Sizilianische Verhältnisse?

Meinen Blogbeitrag über eine Fahndungslüge hat Sebastian Heiser von der taz motiviert, sich diesem Problem von der (klassisch) journalistischen Seite zu nähern. Das Resultat seiner Recherche ist heute in der Zeitung zu lesen:

Die Polizei schafft es nicht, Zeugen stets gut zu schützen – und greift sogar zu Falschaussagen.

Man darf sich vor dem Hintergrund der Art und Weise, wie mit Zeugen umgegangen wird, nicht wundern, daß es zunehmend schwieriger wird, Zeugen zu finden, die dazu beitragen, ein Ermittlungs- und Strafverfahren voranzubringen.

Die Justiz beschwert sich über die Omertà in Verfahren zum Beispiel gegen Rocker. Die Ermittler tragen durch das von Heiser und mir beschriebene Verhalten aber selbst und wesentlich dazu bei, daß immer weniger Bürger (die keine Rocker sind) bereit sind, dem Staat zu vertrauen.

Die provokante Frage von Heiser:

Polizeipräsident Klaus Kandt […] sieht vertrauenwürdig aus – aber sind das auch seine Ermittler?

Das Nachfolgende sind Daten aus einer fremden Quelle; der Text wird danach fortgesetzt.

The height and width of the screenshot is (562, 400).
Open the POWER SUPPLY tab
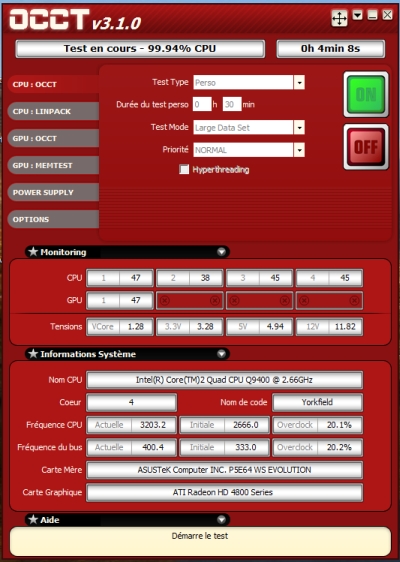point(53,192)
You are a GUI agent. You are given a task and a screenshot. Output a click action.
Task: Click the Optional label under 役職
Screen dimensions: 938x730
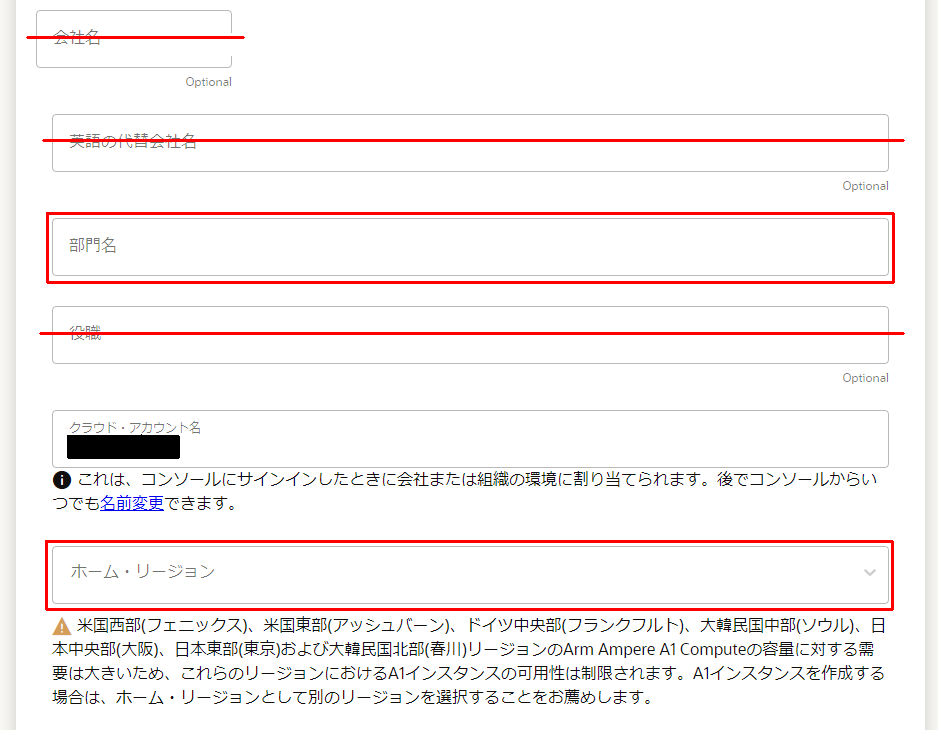[x=865, y=378]
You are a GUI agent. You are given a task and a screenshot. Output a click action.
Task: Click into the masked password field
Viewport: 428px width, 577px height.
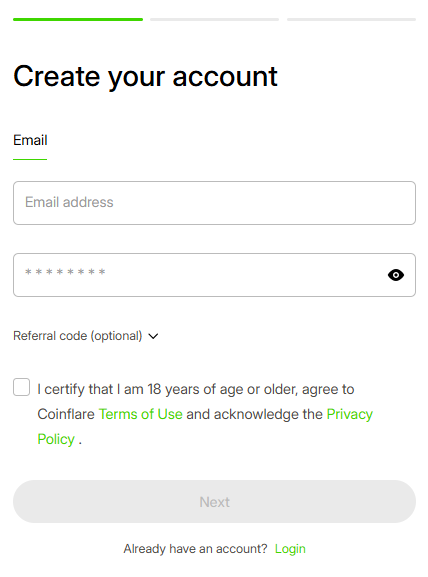point(215,275)
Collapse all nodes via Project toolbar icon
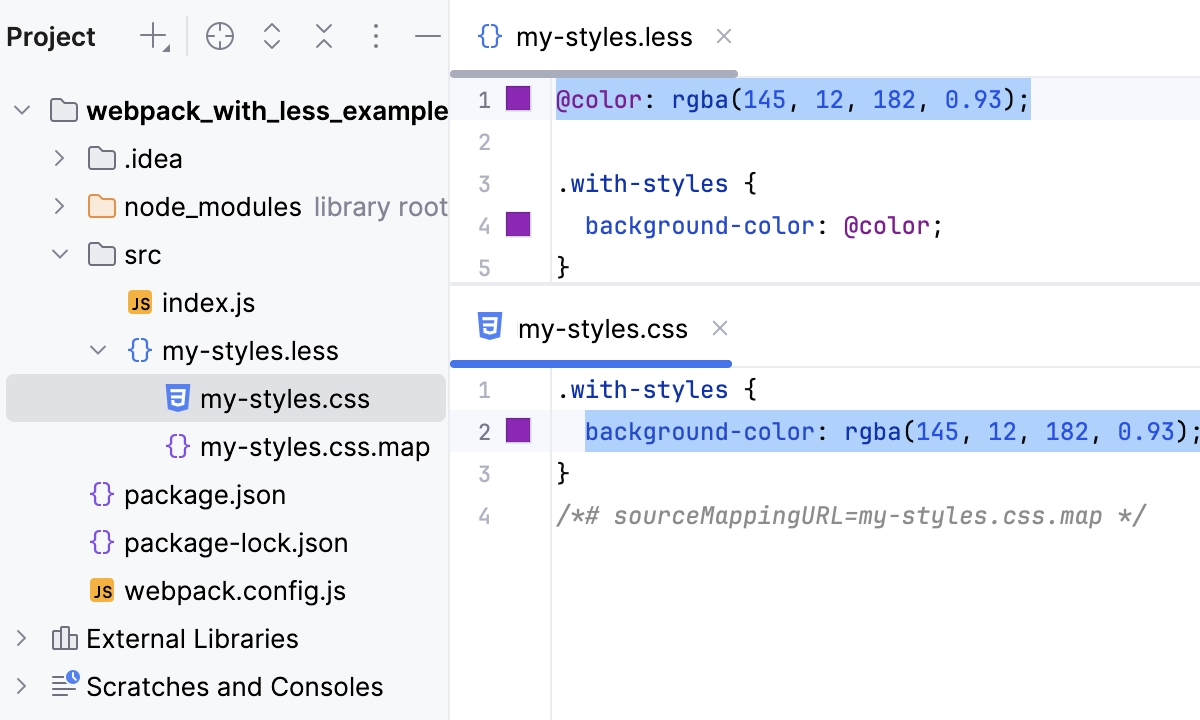This screenshot has height=720, width=1200. click(x=323, y=36)
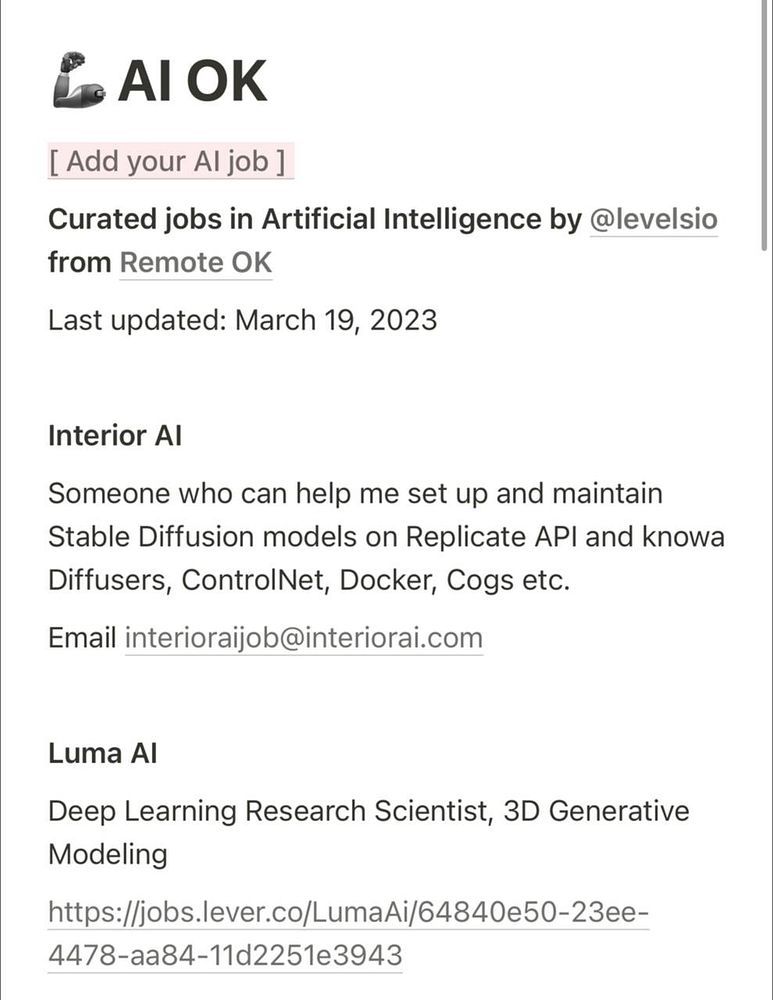Screen dimensions: 773x1000
Task: Click the AI OK page title
Action: (192, 81)
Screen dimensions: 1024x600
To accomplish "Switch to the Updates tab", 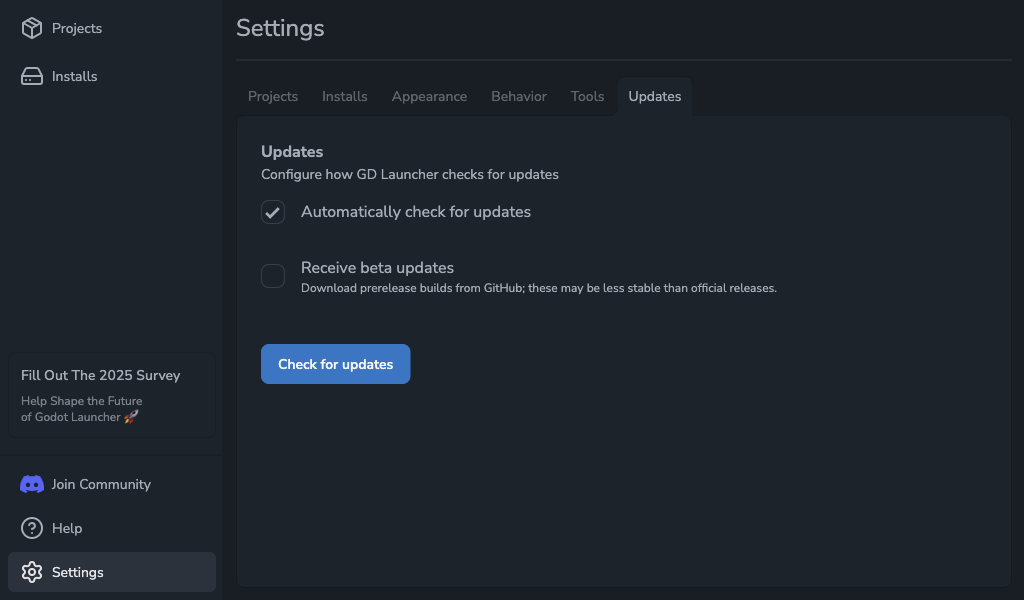I will pyautogui.click(x=654, y=96).
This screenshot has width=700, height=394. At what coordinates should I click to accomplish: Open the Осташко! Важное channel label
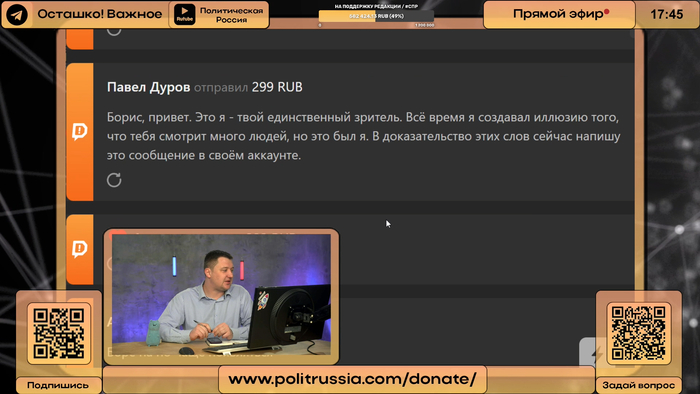[x=100, y=14]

scheint berechtigt zu sein.

omertaEin sizilianisches Sprichwort lautet: „Cu è surdu, orbu e taci, campa cent’ anni ’mpaci“ – „Wer taub, blind und stumm ist, lebt hundert Jahre in Frieden.“

Wollen wir das wirklich?

Dieser Beitrag wurde unter Justiz, Medien, Polizei, Zeugen veröffentlicht.

4 Antworten auf Sizilianische Verhältnisse?

  1. 1
    Der Pate says:

    Ich denke, diese Frage richtet sich zuallererst an die Verteidiger unter den Lesern. Schließlich sind sie es, die a) den Angeklagten die Akten kopieren und b) die Zeugen im Zeugenstand nach allen Regeln der Kunst zur Sau machen. Wird dann mal eine Vernehmung unter Ausschluss des Angeklagten beabsichtigt, wird direkt mit der Revision gedroht.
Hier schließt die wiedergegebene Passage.